Mississippi Valley and Mark Twain
A student team worked on a GIS resource presenting data from the Mississippi Valley of the mid-nineteenth century – the place that Mark Twain wrote about in his most famous works.
Mark Twain made the Mississippi Valley in the nineteenth century an integral part of American historical memory and mythology in The Adventures of Tom Sawyer (1876), Life on the Mississippi (1883), and The Adventures of Huckleberry Finn (1885). This experiential learning class will provide students with an opportunity to gather and present different types of data using Geographic Information Systems (GIS) technology, in order to compare Twain’s fictional descriptions with that provided by the historical record. Students will work with an existing web site, Mark Twain’s Mississippi (https://twain.lib.niu.edu), which provides a fully searchable and indexed digital library of primary source materials.

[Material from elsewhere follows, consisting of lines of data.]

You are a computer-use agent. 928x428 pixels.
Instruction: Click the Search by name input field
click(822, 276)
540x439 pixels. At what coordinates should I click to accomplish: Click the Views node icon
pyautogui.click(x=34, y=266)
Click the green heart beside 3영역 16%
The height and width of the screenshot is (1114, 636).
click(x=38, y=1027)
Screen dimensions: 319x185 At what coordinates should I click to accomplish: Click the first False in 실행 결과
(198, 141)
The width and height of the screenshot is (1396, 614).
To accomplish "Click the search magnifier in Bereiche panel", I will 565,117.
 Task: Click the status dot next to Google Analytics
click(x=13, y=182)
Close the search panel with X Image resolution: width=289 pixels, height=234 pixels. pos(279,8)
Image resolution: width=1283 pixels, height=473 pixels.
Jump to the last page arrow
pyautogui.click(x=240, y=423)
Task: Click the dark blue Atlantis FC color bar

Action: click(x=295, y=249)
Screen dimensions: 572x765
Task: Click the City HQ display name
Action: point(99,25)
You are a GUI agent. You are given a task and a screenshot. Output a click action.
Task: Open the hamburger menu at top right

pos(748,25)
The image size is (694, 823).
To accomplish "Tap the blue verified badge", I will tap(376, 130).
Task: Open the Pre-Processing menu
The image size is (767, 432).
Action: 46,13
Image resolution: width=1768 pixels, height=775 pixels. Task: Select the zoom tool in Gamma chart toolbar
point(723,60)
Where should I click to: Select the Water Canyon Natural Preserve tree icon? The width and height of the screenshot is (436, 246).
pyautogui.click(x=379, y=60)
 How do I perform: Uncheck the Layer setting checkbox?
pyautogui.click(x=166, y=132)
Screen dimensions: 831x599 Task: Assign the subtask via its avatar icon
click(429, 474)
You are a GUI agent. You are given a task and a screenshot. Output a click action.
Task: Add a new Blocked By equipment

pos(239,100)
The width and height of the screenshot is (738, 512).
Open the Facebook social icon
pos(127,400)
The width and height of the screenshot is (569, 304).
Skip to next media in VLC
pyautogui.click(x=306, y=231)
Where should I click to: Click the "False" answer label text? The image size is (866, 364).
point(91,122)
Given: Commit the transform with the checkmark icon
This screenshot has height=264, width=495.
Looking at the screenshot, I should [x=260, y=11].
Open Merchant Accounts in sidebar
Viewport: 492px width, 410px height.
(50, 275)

In addition to Twain's celebrated Mississippi works themselves, collected text materials include his known correspondence from the period that he trained and served as a river pilot as well as steamboat passengers' travel narratives and accounts and descriptions of individual cities, plantations, and other notable sites along the Mississippi. These materials feature contemporary discussions of major issues that Twain raised in his Mississippi River works, including race and slavery; western settlement and conflicts with Native Americans; the emergence of a new American economic order replacing Twain's world of villages and steamboats with railroads and factories; the development of genteel culture and westerners' reactions to and interpretations of it; and America's sectional crisis, Civil War, and Reconstruction.
Student team members used Geographic Information Systems technology to extract and examine Twain’s and his contemporaries’ descriptions of individual locations along the Mississippi, as well as federal census data and election returns. At the end of the semester students will present their project describing how they did their work and how it bears on historical and literary hypotheses.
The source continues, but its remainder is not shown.